Given entries »
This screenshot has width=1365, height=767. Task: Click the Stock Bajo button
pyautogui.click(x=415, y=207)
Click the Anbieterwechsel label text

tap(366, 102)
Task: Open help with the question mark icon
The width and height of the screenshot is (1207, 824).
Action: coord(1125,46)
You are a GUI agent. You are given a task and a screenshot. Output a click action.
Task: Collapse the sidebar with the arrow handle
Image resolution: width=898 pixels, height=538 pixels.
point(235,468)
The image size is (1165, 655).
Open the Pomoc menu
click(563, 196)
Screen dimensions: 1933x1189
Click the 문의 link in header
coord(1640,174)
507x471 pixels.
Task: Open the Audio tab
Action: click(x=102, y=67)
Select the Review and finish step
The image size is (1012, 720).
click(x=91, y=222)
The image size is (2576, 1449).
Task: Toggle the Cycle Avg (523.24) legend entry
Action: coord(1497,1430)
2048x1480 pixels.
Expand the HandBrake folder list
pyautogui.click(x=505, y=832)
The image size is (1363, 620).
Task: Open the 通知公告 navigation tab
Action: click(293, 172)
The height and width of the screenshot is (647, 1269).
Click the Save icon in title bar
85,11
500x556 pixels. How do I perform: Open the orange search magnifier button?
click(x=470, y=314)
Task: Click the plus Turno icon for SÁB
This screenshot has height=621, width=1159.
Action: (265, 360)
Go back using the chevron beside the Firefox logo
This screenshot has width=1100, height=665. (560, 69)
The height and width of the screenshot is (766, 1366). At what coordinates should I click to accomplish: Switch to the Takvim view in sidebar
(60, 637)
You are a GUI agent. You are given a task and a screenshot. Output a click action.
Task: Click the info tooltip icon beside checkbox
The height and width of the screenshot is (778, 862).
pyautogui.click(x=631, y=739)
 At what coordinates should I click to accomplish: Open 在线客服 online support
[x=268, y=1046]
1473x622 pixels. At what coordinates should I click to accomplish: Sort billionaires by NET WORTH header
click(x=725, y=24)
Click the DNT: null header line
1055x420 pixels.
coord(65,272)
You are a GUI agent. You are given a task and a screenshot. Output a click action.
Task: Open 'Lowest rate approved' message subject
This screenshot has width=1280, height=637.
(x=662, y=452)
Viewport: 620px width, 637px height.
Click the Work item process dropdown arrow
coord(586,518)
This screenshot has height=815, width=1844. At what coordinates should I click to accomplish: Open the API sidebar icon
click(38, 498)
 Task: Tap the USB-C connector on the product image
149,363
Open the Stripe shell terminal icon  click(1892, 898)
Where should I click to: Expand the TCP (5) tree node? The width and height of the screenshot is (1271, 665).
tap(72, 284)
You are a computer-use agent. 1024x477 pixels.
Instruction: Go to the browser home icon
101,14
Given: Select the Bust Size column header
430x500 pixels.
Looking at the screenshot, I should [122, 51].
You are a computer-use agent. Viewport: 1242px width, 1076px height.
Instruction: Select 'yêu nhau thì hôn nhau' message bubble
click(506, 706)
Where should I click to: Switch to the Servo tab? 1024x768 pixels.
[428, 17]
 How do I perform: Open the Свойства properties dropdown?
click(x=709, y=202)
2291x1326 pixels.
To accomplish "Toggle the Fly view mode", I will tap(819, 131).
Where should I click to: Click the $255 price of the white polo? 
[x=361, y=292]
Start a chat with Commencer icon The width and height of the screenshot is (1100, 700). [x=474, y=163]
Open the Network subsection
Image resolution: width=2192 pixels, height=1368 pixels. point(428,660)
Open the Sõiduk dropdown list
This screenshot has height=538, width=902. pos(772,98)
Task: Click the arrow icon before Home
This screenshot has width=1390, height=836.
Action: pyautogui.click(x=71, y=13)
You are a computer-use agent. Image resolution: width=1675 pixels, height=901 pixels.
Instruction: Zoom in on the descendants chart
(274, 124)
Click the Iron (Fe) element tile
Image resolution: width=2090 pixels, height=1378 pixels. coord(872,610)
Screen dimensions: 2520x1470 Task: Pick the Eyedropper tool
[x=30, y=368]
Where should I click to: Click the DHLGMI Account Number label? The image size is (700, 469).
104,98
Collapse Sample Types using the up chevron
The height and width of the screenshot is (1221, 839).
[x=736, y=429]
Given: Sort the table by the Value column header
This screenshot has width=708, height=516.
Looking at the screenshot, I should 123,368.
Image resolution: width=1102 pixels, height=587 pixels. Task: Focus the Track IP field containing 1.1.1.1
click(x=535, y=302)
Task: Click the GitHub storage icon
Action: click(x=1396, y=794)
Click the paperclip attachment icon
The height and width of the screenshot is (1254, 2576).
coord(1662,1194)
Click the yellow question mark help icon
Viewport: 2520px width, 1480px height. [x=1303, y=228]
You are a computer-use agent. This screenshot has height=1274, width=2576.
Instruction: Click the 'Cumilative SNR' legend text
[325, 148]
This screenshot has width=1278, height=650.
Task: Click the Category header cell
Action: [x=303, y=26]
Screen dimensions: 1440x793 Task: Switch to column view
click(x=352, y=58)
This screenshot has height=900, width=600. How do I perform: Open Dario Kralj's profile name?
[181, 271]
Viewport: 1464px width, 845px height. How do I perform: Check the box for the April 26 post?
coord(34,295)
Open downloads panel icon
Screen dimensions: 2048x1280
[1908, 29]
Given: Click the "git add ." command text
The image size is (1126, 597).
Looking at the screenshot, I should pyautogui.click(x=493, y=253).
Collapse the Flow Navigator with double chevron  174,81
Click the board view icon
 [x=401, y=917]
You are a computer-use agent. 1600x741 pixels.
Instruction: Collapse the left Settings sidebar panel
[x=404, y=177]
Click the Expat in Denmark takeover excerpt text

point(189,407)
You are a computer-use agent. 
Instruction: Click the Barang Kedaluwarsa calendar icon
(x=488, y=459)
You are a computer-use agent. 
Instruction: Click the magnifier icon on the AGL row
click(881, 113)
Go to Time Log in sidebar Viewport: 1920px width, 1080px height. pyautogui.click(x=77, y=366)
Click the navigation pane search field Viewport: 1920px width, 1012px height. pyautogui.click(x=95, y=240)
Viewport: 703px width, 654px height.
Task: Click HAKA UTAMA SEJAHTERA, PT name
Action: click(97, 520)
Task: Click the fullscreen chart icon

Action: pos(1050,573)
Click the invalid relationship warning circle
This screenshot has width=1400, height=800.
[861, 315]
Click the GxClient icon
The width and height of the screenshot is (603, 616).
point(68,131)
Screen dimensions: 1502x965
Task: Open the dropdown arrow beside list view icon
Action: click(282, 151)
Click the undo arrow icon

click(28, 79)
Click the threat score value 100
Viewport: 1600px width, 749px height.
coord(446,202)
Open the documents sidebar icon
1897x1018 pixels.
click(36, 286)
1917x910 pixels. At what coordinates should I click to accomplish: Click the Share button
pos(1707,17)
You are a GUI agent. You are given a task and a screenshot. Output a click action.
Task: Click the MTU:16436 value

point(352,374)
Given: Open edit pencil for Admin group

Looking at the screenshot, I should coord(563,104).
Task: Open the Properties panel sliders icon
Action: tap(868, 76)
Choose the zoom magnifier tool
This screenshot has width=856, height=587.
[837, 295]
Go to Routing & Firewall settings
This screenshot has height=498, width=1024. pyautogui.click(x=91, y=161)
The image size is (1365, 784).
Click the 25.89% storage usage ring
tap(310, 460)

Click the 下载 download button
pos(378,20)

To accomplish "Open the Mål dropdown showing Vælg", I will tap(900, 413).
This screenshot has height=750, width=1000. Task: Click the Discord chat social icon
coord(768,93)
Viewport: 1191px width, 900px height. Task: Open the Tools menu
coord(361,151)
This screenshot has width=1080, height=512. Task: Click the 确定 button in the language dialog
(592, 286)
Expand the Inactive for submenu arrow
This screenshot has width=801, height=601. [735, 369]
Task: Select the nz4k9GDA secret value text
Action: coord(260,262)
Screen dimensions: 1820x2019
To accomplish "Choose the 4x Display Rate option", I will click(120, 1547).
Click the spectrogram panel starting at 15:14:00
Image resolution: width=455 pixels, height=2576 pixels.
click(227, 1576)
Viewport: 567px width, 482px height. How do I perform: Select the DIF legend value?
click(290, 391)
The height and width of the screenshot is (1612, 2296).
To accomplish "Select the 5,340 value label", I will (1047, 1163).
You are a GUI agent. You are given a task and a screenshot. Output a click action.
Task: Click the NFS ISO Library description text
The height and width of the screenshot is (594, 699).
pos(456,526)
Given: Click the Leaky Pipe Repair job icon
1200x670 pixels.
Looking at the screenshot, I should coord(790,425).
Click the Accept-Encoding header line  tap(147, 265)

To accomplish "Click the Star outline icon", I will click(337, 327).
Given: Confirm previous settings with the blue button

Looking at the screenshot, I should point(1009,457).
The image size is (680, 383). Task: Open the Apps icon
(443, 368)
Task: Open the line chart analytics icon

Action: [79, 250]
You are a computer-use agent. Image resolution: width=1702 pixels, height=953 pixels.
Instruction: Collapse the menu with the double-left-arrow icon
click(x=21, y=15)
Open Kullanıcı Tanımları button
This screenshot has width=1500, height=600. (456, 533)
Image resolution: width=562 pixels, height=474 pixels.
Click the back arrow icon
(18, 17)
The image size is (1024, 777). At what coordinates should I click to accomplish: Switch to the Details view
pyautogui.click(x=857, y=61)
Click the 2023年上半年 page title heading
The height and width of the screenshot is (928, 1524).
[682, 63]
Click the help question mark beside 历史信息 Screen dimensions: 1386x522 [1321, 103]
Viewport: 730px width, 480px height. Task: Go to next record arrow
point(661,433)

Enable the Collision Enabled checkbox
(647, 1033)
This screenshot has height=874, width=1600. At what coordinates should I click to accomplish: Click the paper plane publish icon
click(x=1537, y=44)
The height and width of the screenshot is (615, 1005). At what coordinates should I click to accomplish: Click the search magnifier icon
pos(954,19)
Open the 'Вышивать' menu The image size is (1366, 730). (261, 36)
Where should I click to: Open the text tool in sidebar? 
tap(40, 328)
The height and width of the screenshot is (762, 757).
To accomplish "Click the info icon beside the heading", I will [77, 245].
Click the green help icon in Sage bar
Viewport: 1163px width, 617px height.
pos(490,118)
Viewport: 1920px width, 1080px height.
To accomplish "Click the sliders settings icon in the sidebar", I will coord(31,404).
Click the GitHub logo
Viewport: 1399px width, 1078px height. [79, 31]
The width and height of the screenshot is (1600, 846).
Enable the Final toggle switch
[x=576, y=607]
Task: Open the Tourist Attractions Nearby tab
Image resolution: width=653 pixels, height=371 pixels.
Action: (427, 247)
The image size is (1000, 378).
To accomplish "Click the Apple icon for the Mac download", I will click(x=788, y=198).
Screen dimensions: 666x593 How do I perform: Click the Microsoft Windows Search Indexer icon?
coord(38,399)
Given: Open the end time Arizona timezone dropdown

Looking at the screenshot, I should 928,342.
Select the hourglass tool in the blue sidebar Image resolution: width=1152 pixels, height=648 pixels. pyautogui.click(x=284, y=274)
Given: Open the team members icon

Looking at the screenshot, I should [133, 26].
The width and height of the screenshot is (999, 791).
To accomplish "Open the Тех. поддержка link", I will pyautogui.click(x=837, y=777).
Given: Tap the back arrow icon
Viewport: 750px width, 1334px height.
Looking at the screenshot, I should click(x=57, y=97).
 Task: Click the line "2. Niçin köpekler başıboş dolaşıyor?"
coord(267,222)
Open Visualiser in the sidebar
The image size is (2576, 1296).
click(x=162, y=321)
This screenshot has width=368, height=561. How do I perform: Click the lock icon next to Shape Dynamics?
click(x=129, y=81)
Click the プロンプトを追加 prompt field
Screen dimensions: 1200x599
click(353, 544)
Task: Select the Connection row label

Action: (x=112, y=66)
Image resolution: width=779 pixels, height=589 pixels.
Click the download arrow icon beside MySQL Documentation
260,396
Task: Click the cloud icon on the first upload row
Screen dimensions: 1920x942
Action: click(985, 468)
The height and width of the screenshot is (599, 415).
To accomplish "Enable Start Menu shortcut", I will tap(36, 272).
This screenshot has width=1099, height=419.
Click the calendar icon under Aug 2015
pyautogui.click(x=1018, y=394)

Instruction » Copy out each line in the items above that contains the string "Where". Treat the match as case-sensitive.

Reply to the exercise »
Where should I click to: Expand the TCP (5) tree node? The width and height of the screenshot is (1271, 665).
Where should I click to: Switch to the Servo tab? 1024x768 pixels.
Where should I click to: Click the $255 price of the white polo? 
Where should I click to: Click the DHLGMI Account Number label? The image size is (700, 469).
Where should I click to: Open the text tool in sidebar? 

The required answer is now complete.